┌─ Information given

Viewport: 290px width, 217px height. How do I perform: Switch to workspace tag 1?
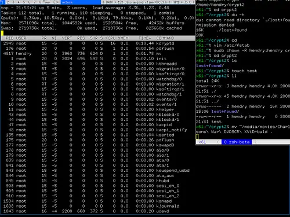point(2,2)
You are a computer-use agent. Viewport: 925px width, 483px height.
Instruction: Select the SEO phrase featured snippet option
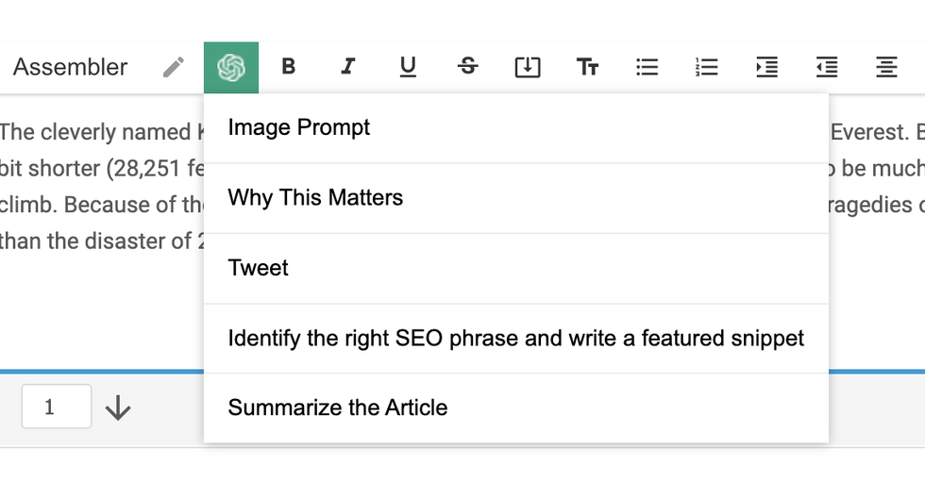coord(515,338)
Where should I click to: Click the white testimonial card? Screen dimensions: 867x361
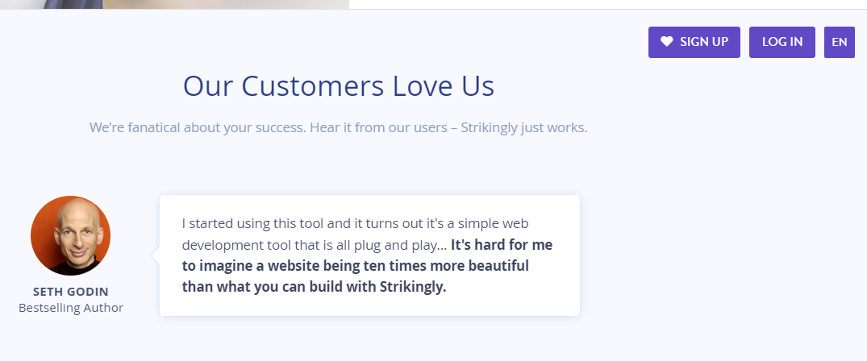click(x=369, y=255)
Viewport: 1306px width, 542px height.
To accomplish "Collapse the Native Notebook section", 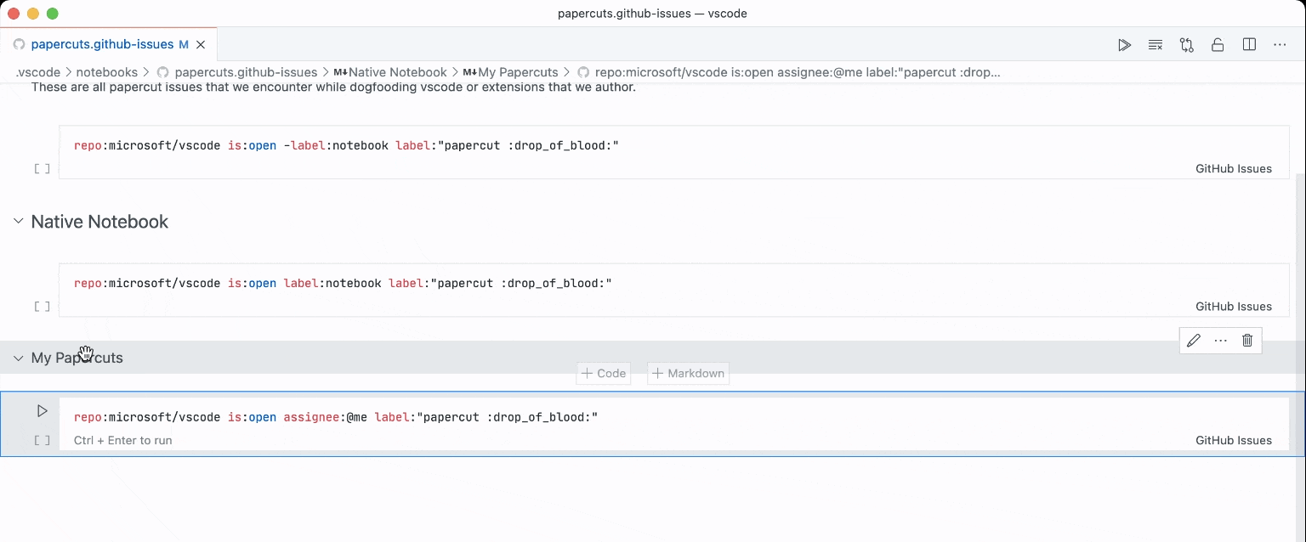I will [x=18, y=222].
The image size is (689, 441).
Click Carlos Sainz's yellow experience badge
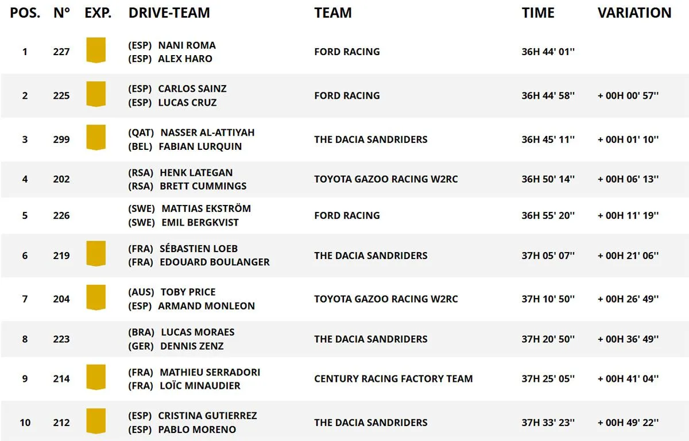pos(96,94)
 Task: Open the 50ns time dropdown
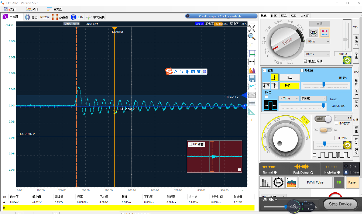point(318,42)

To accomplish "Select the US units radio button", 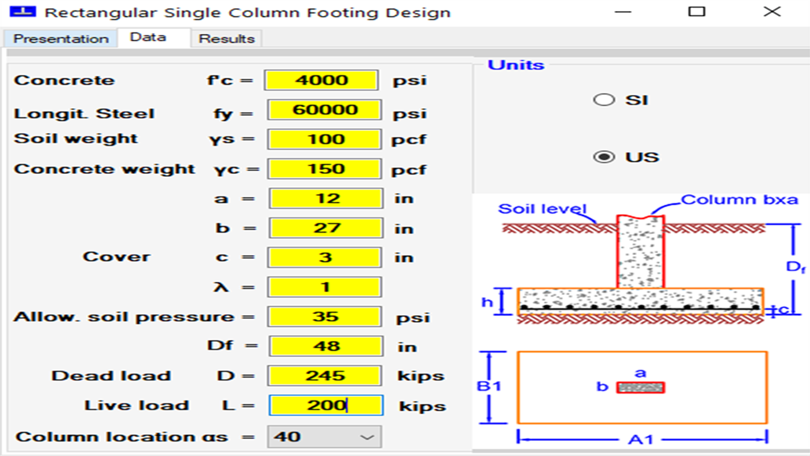I will pos(604,156).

└─

What you will do>
Transcribe exactly the lines that run from the first line of the records above through the line with "Viewport: 1306px width, 542px height.", and include both of those lines; pictures stay out.

The answer>
Viewport: 290px width, 217px height. How do I perform: Switch to workspace tag 1?
point(2,2)
You are a computer-use agent. Viewport: 925px width, 483px height.
Instruction: Select the SEO phrase featured snippet option
coord(515,338)
Where should I click to: Click the white testimonial card? Screen dimensions: 867x361
click(x=369, y=255)
Viewport: 1306px width, 542px height.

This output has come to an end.